All of a sudden the ludicrousness of the situation struck me. There I am, sitting down with my bags, a woman clearly not a physical threat, and this phalanx of soldiers in formation descends upon me ready to arrest me for something I did not do. I gave a little laugh and said to the lead man, “What, all this, just for me?” Then, I asked, “What’s this really about? What’s going on here?”
He replied, “We understand you didn’t cooperate with a security search.” I said, “That’s ridiculous. They searched my bags and they did the wand search. The only problem was your man here grabbing my arm and spouting pro-war views loudly in my face.” The lead soldier (I don’t know his rank) said, astonishingly, “He told me he only hit your arm.”
I looked at the lead soldier wide-eyed with a few unbidden (certainly unwanted when I’m trying to look fierce) tears in my eyes, and asked, “Even if that’s all he had done, would that be okay?” I think he then realized the guardsman had been way out of line and said, “Wait here.” They left, and the policeman stayed with me. I don’t really think I was free to go, although I had not been arrested.
The only problem was your man here grabbing my arm and spouting pro-war views loudly in my face.

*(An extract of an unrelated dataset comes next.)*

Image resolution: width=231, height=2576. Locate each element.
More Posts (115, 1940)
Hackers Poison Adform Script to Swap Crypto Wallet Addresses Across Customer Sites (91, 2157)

I found out later they had gone upstairs and told the Bangor Airport manager to tell all airlines in the airport not to allow me to fly out of Bangor that day, and possibly more than just that one day. Since the military are in charge of our airports and they can override civilians in charge, this was made to happen.
I was to be punished for the crime of questioning their authority, especially for the guardsman to hold my arm and force me to listen to his brain-washed rantings.
Every airline in the Bangor Airport was given my name and told that I did not cooperate with a security search. Not cooperating with a security search at an airport is a federal crime. If, indeed, I had not cooperated, they would have arrested me right then and there. But I had been searched so they couldn’t say that.
However, now I have to wonder if every airline in the world doesn’t have me in their computer as a person who didn’t cooperate with the security search, which means they can deny me passage in their airplanes. We will find out as time goes on.
They told the policeman this news and had him tell me that I wouldn’t be allowed to fly out of Bangor that day. So I said I had to go American Airlines and get my money back. The policeman came with me.
The same AA clerk was at the counter. He stepped outside the counter to converse with the policeman and me. He confirmed that they had been told not to allow me to fly out of Bangor that day. I asked him about the next day and he said he didn’t know. This is not a small matter for me since the Bangor Airport is 100 miles from where I live.
The AA clerk then suggested I drive to Boston (5 1/2 hour drive) and fly out of there. There were several problems with that, I told him. First, my old car barely made it the 100 miles to the Bangor Airport and might not make it to Boston or back again. Then there were the parking fees in Boston as well as the fact that I might not be allowed to fly out of there or might not be able to get a seat once I got there. Also, if they would not honor my now-expired ticket, I’d have to pay full fare, which I couldn’t afford. Not a serious option.
Then the policeman, half apologetically, told me I’d been banned from the airport for that day, and that he had to escort me out. I told him I understood that he was under the military’s rule, and that I would call it his walking me to the door, rather than escorting me out of the airport. We walked to the exit. I thanked him for being kind and considerate, which he had been, and left with the sinking feeling that something bad is happening to our country. And this is how it begins.